Task material =>

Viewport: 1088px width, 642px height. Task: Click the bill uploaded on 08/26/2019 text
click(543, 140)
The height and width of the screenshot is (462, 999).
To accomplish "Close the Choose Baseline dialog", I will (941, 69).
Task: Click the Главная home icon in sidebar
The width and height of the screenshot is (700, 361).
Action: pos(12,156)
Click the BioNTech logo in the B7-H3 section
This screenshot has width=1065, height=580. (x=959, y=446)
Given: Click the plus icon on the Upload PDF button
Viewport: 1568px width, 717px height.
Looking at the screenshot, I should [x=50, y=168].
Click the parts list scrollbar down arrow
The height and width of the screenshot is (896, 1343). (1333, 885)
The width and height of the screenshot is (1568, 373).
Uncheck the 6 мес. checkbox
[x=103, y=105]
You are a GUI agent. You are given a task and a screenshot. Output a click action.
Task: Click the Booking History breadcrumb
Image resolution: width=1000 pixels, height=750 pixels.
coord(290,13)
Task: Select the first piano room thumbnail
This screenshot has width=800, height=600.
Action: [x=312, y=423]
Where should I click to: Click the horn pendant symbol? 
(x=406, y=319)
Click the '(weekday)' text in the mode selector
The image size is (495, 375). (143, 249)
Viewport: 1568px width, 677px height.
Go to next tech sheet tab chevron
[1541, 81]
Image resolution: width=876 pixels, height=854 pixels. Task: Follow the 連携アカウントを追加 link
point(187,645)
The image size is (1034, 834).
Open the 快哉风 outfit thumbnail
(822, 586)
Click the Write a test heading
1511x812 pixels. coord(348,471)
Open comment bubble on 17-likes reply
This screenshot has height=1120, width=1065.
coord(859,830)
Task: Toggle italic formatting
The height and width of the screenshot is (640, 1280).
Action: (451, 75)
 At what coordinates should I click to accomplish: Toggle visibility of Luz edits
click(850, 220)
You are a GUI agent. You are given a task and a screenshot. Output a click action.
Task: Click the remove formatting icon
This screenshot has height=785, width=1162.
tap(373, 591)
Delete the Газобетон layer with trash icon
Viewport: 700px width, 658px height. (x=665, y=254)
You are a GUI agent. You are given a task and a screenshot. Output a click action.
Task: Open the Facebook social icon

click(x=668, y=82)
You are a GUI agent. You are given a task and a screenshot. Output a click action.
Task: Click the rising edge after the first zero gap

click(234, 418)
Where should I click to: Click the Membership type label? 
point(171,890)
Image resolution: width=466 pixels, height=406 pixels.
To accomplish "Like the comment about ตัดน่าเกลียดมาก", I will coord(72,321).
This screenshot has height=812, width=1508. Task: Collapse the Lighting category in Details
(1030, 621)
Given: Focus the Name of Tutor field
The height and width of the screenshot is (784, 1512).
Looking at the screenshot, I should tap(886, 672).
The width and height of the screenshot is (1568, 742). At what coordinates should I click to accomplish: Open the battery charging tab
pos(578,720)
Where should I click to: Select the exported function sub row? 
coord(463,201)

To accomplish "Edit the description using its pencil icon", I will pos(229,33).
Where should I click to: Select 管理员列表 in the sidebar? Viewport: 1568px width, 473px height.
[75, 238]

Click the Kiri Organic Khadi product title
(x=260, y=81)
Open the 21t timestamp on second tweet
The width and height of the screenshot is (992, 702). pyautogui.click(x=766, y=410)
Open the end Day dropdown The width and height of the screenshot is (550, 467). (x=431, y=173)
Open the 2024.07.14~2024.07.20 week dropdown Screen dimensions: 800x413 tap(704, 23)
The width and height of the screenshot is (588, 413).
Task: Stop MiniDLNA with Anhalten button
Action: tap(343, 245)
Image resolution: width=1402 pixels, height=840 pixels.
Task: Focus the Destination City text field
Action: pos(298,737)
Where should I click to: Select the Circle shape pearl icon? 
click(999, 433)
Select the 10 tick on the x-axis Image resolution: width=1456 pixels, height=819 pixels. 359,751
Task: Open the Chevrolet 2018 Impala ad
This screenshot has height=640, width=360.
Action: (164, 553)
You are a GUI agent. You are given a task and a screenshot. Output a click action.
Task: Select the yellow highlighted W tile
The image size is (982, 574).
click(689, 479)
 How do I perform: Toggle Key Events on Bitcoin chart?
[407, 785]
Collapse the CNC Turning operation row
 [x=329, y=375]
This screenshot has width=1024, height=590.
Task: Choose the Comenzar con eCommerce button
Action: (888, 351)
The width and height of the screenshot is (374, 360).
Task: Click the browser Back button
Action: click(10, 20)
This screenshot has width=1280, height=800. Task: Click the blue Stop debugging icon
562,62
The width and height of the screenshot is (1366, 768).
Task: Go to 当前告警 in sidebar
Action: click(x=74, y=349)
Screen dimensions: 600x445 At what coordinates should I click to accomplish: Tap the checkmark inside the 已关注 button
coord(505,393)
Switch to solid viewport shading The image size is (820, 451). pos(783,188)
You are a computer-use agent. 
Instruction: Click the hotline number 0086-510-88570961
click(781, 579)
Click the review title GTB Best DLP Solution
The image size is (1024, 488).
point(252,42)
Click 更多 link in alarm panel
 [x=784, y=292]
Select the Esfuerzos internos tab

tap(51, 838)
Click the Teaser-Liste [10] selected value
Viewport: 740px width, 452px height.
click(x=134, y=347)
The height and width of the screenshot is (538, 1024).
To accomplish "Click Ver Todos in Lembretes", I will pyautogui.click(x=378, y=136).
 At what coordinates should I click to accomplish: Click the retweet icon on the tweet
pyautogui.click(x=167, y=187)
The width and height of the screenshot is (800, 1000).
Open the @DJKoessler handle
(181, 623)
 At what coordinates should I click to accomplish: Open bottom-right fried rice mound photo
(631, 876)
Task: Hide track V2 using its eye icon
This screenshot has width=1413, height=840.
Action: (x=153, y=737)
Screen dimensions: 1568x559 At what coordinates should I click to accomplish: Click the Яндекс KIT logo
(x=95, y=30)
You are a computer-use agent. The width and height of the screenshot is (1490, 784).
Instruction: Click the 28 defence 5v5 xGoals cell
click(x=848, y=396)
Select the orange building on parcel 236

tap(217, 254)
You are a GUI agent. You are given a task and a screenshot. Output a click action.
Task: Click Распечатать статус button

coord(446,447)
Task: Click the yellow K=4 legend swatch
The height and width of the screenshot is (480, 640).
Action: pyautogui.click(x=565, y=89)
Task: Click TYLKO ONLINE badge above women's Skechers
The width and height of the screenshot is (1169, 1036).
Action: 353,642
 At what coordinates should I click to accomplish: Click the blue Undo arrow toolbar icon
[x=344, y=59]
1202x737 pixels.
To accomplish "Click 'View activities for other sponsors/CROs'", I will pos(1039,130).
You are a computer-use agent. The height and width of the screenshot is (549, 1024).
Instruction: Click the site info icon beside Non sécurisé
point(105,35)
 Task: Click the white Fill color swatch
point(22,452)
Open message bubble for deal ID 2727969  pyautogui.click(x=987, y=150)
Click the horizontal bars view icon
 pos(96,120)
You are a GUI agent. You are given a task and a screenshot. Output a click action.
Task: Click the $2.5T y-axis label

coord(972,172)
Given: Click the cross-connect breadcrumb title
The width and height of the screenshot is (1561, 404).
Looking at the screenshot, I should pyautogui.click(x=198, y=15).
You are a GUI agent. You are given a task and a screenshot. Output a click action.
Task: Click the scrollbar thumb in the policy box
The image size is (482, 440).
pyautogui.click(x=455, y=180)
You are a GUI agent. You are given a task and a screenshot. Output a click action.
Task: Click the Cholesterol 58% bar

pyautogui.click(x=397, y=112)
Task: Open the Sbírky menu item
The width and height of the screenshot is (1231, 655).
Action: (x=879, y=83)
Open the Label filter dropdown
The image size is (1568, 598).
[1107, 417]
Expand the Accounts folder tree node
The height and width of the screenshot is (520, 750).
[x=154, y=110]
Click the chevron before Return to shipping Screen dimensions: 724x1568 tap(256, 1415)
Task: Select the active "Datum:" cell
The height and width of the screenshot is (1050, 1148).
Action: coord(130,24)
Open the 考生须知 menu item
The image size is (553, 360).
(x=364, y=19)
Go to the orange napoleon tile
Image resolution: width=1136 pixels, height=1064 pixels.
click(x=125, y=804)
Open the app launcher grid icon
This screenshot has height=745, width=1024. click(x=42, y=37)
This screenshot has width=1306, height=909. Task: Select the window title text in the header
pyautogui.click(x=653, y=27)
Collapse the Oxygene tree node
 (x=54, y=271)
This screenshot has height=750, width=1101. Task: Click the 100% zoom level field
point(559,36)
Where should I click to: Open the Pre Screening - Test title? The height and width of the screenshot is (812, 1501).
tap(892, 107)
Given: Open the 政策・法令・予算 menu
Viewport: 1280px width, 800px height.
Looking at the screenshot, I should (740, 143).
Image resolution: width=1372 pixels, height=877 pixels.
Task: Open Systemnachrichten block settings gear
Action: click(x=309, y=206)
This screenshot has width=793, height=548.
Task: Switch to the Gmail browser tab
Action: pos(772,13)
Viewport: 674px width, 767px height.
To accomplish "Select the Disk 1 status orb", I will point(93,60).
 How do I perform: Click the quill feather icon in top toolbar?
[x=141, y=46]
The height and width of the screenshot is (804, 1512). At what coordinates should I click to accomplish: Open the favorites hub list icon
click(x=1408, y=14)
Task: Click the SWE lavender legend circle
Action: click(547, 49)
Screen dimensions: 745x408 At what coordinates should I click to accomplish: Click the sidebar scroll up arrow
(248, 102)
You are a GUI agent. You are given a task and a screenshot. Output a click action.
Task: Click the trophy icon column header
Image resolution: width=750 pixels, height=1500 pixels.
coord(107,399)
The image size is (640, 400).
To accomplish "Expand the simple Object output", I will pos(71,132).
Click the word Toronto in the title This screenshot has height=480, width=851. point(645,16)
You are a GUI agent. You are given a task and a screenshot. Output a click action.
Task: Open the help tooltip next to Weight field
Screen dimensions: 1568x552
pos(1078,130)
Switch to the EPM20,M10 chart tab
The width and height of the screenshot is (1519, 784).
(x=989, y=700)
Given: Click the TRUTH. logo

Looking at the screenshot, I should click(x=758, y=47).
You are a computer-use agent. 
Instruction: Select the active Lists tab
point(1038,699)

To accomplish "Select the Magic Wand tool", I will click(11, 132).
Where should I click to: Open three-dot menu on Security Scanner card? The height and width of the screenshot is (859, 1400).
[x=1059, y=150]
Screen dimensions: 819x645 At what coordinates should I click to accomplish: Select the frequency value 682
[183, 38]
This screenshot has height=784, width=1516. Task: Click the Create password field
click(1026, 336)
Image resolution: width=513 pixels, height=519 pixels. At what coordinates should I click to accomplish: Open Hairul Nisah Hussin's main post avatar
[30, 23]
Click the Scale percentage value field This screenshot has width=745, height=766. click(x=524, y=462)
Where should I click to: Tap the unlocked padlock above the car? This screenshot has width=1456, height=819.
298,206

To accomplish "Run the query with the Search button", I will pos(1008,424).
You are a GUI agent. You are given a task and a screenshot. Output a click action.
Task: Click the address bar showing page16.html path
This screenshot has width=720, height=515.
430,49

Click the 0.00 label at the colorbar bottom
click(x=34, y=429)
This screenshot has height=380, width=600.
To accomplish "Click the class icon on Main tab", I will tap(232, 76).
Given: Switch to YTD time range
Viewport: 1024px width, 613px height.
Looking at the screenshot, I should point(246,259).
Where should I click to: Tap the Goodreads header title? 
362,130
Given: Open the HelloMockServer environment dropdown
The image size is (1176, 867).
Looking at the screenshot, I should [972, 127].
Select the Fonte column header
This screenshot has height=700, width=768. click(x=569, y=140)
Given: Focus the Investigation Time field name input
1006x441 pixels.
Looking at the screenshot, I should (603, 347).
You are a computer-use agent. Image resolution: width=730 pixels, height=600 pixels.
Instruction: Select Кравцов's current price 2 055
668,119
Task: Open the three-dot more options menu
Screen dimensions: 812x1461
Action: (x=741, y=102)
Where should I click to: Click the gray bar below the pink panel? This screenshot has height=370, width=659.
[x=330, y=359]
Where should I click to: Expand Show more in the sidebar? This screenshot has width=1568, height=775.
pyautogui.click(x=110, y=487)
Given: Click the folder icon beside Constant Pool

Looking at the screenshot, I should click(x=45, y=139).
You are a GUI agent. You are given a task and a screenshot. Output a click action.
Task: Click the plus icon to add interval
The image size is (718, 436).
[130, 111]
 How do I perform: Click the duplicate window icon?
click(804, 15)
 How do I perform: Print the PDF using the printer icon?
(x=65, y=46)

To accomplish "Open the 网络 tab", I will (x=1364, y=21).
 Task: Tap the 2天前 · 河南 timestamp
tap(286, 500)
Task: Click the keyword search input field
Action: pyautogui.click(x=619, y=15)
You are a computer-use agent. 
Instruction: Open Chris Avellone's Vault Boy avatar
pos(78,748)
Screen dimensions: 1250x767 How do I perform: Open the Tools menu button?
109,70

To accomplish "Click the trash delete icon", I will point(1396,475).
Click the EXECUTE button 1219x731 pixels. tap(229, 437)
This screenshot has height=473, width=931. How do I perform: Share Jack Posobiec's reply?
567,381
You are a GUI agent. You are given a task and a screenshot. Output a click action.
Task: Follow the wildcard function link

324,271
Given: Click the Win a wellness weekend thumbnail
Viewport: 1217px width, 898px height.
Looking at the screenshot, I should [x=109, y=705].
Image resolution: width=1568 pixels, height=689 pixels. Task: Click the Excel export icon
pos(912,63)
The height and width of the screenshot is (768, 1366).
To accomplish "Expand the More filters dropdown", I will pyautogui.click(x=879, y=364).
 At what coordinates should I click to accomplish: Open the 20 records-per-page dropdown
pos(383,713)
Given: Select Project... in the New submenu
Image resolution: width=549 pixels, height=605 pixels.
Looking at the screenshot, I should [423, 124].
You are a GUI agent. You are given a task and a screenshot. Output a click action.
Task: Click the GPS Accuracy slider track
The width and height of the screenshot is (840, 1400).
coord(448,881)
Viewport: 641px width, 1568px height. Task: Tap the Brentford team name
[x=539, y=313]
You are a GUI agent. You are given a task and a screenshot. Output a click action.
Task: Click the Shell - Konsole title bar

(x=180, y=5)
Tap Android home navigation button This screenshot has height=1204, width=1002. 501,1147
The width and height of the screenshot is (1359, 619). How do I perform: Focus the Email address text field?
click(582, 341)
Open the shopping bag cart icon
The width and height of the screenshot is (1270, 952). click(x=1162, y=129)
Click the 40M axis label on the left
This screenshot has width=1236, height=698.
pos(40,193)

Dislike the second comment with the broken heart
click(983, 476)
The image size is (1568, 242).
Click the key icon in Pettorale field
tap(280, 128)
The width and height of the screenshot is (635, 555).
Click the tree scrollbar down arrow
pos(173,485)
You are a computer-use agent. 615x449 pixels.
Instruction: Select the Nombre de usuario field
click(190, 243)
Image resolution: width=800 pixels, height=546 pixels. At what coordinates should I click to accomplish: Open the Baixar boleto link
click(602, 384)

Task directions =>
Lines to set down from above: the line with "The height and width of the screenshot is (784, 1512).", the line with "Open the end", and every line between, each exactly as written.

Result =>
The height and width of the screenshot is (784, 1512).
Looking at the screenshot, I should tap(886, 672).
The width and height of the screenshot is (1568, 742). At what coordinates should I click to accomplish: Open the battery charging tab
pos(578,720)
Where should I click to: Select the exported function sub row? 
coord(463,201)

To accomplish "Edit the description using its pencil icon", I will pos(229,33).
Where should I click to: Select 管理员列表 in the sidebar? Viewport: 1568px width, 473px height.
[75, 238]

Click the Kiri Organic Khadi product title
(x=260, y=81)
Open the 21t timestamp on second tweet
The width and height of the screenshot is (992, 702). pyautogui.click(x=766, y=410)
Open the end Day dropdown The width and height of the screenshot is (550, 467). (x=431, y=173)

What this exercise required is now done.